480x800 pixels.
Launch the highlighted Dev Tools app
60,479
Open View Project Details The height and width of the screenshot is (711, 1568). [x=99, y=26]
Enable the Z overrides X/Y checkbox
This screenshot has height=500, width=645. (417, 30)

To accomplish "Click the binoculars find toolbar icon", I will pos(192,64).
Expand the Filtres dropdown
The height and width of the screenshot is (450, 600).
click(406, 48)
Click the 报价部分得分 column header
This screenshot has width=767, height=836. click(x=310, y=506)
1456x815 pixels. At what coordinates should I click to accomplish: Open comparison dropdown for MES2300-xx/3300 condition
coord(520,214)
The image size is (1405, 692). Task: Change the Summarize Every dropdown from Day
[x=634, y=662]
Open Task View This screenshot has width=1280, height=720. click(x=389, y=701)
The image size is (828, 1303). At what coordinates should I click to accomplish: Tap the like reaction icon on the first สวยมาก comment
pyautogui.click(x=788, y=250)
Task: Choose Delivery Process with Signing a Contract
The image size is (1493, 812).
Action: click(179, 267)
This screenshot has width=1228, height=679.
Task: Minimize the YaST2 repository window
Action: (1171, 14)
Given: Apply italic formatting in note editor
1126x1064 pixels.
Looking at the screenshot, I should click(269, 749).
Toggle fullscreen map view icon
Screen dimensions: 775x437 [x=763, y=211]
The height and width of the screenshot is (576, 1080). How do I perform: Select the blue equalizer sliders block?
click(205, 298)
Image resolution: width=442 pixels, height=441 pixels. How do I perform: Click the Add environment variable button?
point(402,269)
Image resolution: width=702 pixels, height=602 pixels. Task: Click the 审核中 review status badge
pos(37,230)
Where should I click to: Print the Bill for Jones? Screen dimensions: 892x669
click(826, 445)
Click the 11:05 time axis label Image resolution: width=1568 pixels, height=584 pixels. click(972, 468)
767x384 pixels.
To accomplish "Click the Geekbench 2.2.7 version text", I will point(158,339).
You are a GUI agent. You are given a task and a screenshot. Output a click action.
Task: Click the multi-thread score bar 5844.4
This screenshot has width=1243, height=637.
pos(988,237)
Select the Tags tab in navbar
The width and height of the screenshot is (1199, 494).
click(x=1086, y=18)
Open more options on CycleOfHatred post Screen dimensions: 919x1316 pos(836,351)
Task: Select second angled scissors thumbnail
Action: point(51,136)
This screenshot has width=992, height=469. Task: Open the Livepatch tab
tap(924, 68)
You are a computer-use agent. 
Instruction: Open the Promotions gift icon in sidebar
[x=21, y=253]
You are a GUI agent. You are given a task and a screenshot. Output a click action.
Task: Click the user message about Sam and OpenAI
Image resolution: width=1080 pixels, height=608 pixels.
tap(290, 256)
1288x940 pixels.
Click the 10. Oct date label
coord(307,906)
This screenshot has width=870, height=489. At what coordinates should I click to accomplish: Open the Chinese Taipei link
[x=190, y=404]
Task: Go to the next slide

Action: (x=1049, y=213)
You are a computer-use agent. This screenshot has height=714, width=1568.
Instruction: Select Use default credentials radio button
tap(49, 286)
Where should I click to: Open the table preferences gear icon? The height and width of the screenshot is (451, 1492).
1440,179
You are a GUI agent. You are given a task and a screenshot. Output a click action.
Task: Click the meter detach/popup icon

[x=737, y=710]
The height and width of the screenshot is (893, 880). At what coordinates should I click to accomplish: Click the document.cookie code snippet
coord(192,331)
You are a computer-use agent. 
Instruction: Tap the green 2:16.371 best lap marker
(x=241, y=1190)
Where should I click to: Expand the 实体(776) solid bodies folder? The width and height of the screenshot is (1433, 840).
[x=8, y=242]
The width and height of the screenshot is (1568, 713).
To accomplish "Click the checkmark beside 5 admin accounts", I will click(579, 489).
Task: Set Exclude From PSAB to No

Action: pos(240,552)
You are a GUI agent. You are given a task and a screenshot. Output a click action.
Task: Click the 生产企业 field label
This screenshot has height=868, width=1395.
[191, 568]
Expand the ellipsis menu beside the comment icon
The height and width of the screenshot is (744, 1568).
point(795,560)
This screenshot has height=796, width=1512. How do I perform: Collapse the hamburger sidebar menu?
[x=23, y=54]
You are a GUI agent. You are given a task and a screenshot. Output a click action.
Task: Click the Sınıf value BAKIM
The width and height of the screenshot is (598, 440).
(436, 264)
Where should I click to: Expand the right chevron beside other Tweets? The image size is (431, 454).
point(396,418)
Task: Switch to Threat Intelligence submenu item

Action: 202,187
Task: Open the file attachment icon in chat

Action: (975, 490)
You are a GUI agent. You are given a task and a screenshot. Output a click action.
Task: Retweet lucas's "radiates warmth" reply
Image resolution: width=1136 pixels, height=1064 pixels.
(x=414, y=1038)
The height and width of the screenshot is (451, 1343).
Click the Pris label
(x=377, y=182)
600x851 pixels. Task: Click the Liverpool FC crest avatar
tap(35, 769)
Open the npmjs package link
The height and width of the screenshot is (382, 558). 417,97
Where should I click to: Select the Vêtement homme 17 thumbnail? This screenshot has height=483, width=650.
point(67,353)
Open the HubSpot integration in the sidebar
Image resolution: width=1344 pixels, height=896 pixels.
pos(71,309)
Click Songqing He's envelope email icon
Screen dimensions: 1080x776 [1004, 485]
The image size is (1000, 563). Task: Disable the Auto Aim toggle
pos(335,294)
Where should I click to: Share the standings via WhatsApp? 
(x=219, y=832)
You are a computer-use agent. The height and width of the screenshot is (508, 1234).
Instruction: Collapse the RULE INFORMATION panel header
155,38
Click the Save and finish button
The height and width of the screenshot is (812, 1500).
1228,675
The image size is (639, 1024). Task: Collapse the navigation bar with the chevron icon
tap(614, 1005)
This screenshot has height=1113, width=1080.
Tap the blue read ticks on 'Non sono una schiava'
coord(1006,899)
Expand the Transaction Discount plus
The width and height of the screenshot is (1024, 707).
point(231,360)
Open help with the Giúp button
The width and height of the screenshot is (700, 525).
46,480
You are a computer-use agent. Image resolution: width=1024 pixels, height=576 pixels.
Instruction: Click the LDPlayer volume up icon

○ ○ ○ ○ ○

Your assignment =
Output only the lines from the top of the entries through the one holding "Open Task View", copied exactly.

Task result =
480x800 pixels.
Launch the highlighted Dev Tools app
60,479
Open View Project Details The height and width of the screenshot is (711, 1568). [x=99, y=26]
Enable the Z overrides X/Y checkbox
This screenshot has height=500, width=645. (417, 30)

To accomplish "Click the binoculars find toolbar icon", I will pos(192,64).
Expand the Filtres dropdown
The height and width of the screenshot is (450, 600).
click(406, 48)
Click the 报价部分得分 column header
This screenshot has width=767, height=836. click(x=310, y=506)
1456x815 pixels. At what coordinates should I click to accomplish: Open comparison dropdown for MES2300-xx/3300 condition
coord(520,214)
The image size is (1405, 692). Task: Change the Summarize Every dropdown from Day
[x=634, y=662]
Open Task View This screenshot has width=1280, height=720. click(x=389, y=701)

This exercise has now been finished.